Your objective: In your answer, print every record exactly as it is written.

The records:
☆ ☆ ☆ ☆ ☆

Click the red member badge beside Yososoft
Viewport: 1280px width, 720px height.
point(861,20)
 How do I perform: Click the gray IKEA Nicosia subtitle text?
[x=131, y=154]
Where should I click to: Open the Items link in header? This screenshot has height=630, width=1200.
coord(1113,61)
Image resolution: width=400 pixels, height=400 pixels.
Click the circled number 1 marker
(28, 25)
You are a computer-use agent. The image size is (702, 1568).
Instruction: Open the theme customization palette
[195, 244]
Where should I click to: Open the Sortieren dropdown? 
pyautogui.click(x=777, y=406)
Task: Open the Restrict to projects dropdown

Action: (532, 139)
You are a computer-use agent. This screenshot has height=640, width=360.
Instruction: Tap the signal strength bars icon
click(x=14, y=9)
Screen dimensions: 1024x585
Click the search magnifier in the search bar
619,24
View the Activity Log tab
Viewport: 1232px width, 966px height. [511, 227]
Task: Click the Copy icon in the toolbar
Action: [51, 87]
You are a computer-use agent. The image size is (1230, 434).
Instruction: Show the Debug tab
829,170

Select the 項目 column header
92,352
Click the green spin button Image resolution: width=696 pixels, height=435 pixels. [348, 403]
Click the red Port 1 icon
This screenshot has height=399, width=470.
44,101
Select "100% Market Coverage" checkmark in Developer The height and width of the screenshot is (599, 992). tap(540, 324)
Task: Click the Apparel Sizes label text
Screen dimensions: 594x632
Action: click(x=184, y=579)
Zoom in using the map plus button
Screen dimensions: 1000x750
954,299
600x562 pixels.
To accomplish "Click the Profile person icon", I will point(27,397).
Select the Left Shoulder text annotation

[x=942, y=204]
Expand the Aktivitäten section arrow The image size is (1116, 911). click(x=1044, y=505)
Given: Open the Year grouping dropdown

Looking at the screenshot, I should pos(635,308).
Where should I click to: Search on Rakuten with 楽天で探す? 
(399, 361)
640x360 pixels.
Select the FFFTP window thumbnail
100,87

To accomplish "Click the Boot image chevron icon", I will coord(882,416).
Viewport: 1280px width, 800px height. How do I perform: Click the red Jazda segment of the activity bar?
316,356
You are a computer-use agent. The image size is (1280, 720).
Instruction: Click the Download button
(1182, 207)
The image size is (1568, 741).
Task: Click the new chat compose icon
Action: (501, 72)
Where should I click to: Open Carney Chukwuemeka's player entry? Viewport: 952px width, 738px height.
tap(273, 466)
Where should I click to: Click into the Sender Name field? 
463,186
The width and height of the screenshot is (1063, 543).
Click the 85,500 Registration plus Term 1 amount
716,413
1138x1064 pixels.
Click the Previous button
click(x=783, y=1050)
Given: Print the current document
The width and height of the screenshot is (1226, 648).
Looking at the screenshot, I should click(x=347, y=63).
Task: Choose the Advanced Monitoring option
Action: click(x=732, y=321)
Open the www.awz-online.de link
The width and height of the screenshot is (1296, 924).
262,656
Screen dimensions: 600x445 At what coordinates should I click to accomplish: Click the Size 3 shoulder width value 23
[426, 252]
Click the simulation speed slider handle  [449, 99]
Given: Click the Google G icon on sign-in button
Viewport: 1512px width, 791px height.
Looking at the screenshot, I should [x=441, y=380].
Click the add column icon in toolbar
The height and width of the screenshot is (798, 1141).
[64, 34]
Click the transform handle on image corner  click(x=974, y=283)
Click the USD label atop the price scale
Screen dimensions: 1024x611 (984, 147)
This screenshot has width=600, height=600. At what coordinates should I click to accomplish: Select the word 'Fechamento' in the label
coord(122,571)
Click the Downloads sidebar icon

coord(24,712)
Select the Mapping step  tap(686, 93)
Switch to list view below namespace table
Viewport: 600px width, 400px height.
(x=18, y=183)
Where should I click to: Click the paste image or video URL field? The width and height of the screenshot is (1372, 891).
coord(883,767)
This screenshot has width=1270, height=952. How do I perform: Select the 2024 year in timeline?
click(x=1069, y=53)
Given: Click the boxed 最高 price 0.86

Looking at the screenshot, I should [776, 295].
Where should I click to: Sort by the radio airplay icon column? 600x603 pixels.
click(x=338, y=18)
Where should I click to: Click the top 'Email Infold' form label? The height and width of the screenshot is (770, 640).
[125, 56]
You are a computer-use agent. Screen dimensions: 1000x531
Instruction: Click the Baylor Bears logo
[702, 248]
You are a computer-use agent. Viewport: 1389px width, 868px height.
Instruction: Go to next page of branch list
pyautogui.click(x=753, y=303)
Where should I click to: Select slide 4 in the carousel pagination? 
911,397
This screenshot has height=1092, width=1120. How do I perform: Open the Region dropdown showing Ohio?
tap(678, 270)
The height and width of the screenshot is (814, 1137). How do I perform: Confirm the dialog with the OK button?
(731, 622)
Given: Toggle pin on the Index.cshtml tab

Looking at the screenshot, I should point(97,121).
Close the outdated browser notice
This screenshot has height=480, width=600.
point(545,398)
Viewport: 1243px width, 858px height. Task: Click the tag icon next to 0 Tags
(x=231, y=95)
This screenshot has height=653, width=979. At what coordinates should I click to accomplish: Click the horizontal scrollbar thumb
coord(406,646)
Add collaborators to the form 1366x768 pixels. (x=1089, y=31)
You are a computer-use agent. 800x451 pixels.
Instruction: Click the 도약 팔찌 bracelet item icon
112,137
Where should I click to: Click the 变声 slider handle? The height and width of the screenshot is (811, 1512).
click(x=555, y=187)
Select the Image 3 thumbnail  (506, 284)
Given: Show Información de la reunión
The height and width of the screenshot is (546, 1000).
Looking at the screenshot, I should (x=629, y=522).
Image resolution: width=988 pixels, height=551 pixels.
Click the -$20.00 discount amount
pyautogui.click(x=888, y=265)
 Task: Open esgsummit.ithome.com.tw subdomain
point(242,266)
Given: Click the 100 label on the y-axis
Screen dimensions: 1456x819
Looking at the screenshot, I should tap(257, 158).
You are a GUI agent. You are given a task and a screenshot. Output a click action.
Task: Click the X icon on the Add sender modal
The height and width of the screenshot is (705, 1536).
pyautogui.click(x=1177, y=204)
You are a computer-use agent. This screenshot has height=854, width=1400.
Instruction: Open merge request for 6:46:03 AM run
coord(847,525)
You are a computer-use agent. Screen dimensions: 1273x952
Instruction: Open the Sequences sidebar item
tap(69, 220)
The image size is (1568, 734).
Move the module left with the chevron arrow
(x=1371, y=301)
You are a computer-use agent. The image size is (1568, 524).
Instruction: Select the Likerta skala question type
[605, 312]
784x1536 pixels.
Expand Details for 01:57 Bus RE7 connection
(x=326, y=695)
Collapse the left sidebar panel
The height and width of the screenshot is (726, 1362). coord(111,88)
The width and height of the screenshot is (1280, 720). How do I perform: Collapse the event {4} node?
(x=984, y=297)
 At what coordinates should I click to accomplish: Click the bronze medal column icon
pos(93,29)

☆ ☆ ☆ ☆ ☆

Solution for this problem:
Click the red member badge beside Yososoft
Viewport: 1280px width, 720px height.
point(861,20)
 How do I perform: Click the gray IKEA Nicosia subtitle text?
[x=131, y=154]
Where should I click to: Open the Items link in header? This screenshot has height=630, width=1200.
coord(1113,61)
Image resolution: width=400 pixels, height=400 pixels.
Click the circled number 1 marker
(28, 25)
You are a computer-use agent. The image size is (702, 1568).
Instruction: Open the theme customization palette
[195, 244]
Where should I click to: Open the Sortieren dropdown? 
pyautogui.click(x=777, y=406)
Task: Open the Restrict to projects dropdown

Action: (532, 139)
You are a computer-use agent. This screenshot has height=640, width=360.
Instruction: Tap the signal strength bars icon
click(x=14, y=9)
Screen dimensions: 1024x585
Click the search magnifier in the search bar
619,24
View the Activity Log tab
Viewport: 1232px width, 966px height. [511, 227]
Task: Click the Copy icon in the toolbar
Action: [51, 87]
You are a computer-use agent. The image size is (1230, 434).
Instruction: Show the Debug tab
829,170

Select the 項目 column header
92,352
Click the green spin button Image resolution: width=696 pixels, height=435 pixels. [348, 403]
Click the red Port 1 icon
This screenshot has height=399, width=470.
44,101
Select "100% Market Coverage" checkmark in Developer The height and width of the screenshot is (599, 992). tap(540, 324)
Task: Click the Apparel Sizes label text
Screen dimensions: 594x632
Action: click(x=184, y=579)
Zoom in using the map plus button
Screen dimensions: 1000x750
954,299
600x562 pixels.
To accomplish "Click the Profile person icon", I will point(27,397).
Select the Left Shoulder text annotation

[x=942, y=204]
Expand the Aktivitäten section arrow The image size is (1116, 911). click(x=1044, y=505)
Given: Open the Year grouping dropdown

Looking at the screenshot, I should pos(635,308).
Where should I click to: Search on Rakuten with 楽天で探す? 
(399, 361)
640x360 pixels.
Select the FFFTP window thumbnail
100,87

To accomplish "Click the Boot image chevron icon", I will coord(882,416).
Viewport: 1280px width, 800px height. How do I perform: Click the red Jazda segment of the activity bar?
316,356
You are a computer-use agent. The image size is (1280, 720).
Instruction: Click the Download button
(1182, 207)
The image size is (1568, 741).
Task: Click the new chat compose icon
Action: (501, 72)
Where should I click to: Open Carney Chukwuemeka's player entry? Viewport: 952px width, 738px height.
tap(273, 466)
Where should I click to: Click into the Sender Name field? 
463,186
The width and height of the screenshot is (1063, 543).
Click the 85,500 Registration plus Term 1 amount
716,413
1138x1064 pixels.
Click the Previous button
click(x=783, y=1050)
Given: Print the current document
The width and height of the screenshot is (1226, 648).
Looking at the screenshot, I should click(x=347, y=63).
Task: Choose the Advanced Monitoring option
Action: click(x=732, y=321)
Open the www.awz-online.de link
The width and height of the screenshot is (1296, 924).
262,656
Screen dimensions: 600x445 At what coordinates should I click to accomplish: Click the Size 3 shoulder width value 23
[426, 252]
Click the simulation speed slider handle  [449, 99]
Given: Click the Google G icon on sign-in button
Viewport: 1512px width, 791px height.
Looking at the screenshot, I should [x=441, y=380].
Click the add column icon in toolbar
The height and width of the screenshot is (798, 1141).
[64, 34]
Click the transform handle on image corner  click(x=974, y=283)
Click the USD label atop the price scale
Screen dimensions: 1024x611 (984, 147)
This screenshot has width=600, height=600. At what coordinates should I click to accomplish: Select the word 'Fechamento' in the label
coord(122,571)
Click the Downloads sidebar icon

coord(24,712)
Select the Mapping step  tap(686, 93)
Switch to list view below namespace table
Viewport: 600px width, 400px height.
(x=18, y=183)
Where should I click to: Click the paste image or video URL field? The width and height of the screenshot is (1372, 891).
coord(883,767)
This screenshot has width=1270, height=952. How do I perform: Select the 2024 year in timeline?
click(x=1069, y=53)
Given: Click the boxed 最高 price 0.86

Looking at the screenshot, I should [776, 295].
Where should I click to: Sort by the radio airplay icon column? 600x603 pixels.
click(x=338, y=18)
Where should I click to: Click the top 'Email Infold' form label? The height and width of the screenshot is (770, 640).
[125, 56]
You are a computer-use agent. Screen dimensions: 1000x531
Instruction: Click the Baylor Bears logo
[702, 248]
You are a computer-use agent. Viewport: 1389px width, 868px height.
Instruction: Go to next page of branch list
pyautogui.click(x=753, y=303)
Where should I click to: Select slide 4 in the carousel pagination? 
911,397
This screenshot has height=1092, width=1120. How do I perform: Open the Region dropdown showing Ohio?
tap(678, 270)
The height and width of the screenshot is (814, 1137). How do I perform: Confirm the dialog with the OK button?
(731, 622)
Given: Toggle pin on the Index.cshtml tab

Looking at the screenshot, I should point(97,121).
Close the outdated browser notice
This screenshot has height=480, width=600.
point(545,398)
Viewport: 1243px width, 858px height. Task: Click the tag icon next to 0 Tags
(x=231, y=95)
This screenshot has height=653, width=979. At what coordinates should I click to accomplish: Click the horizontal scrollbar thumb
coord(406,646)
Add collaborators to the form 1366x768 pixels. (x=1089, y=31)
You are a computer-use agent. 800x451 pixels.
Instruction: Click the 도약 팔찌 bracelet item icon
112,137
Where should I click to: Click the 变声 slider handle? The height and width of the screenshot is (811, 1512).
click(x=555, y=187)
Select the Image 3 thumbnail  (506, 284)
Given: Show Información de la reunión
The height and width of the screenshot is (546, 1000).
Looking at the screenshot, I should (x=629, y=522).
Image resolution: width=988 pixels, height=551 pixels.
Click the -$20.00 discount amount
pyautogui.click(x=888, y=265)
 Task: Open esgsummit.ithome.com.tw subdomain
point(242,266)
Given: Click the 100 label on the y-axis
Screen dimensions: 1456x819
Looking at the screenshot, I should tap(257, 158).
You are a GUI agent. You are given a task and a screenshot. Output a click action.
Task: Click the X icon on the Add sender modal
The height and width of the screenshot is (705, 1536).
pyautogui.click(x=1177, y=204)
You are a computer-use agent. This screenshot has height=854, width=1400.
Instruction: Open merge request for 6:46:03 AM run
coord(847,525)
You are a computer-use agent. Screen dimensions: 1273x952
Instruction: Open the Sequences sidebar item
tap(69, 220)
The image size is (1568, 734).
Move the module left with the chevron arrow
(x=1371, y=301)
You are a computer-use agent. The image size is (1568, 524).
Instruction: Select the Likerta skala question type
[605, 312]
784x1536 pixels.
Expand Details for 01:57 Bus RE7 connection
(x=326, y=695)
Collapse the left sidebar panel
The height and width of the screenshot is (726, 1362). coord(111,88)
The width and height of the screenshot is (1280, 720). How do I perform: Collapse the event {4} node?
(x=984, y=297)
 At what coordinates should I click to accomplish: Click the bronze medal column icon
pos(93,29)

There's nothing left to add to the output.